*** PROVIDED ENTRIES ***

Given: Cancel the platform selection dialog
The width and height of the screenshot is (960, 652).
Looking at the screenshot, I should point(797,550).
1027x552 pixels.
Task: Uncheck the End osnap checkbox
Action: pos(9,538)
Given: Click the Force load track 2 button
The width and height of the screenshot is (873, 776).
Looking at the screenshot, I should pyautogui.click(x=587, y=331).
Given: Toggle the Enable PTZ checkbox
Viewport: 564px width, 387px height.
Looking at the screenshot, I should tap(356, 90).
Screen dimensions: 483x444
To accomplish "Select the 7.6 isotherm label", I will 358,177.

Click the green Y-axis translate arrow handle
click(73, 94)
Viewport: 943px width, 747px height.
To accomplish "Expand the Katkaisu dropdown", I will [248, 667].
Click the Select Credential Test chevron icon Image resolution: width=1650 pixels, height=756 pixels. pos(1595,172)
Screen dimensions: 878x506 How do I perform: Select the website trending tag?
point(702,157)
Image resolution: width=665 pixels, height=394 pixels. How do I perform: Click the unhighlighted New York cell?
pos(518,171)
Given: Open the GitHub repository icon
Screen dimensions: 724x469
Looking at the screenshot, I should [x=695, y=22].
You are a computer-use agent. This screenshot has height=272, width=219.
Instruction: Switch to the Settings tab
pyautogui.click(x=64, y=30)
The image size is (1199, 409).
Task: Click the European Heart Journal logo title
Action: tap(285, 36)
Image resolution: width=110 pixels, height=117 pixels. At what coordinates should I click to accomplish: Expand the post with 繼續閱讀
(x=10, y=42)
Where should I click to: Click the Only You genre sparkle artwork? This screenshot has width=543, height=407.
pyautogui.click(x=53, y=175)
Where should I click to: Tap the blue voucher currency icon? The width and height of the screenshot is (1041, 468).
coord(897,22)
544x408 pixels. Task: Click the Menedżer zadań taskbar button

*** End of PROVIDED ENTRIES ***

**WORK REQUIRED:** Each line that contains the string "Given" should be copied from the data above.

**YOUR SOLUTION:**
Given: Cancel the platform selection dialog
Given: Click the Force load track 2 button
Given: Toggle the Enable PTZ checkbox
Given: Open the GitHub repository icon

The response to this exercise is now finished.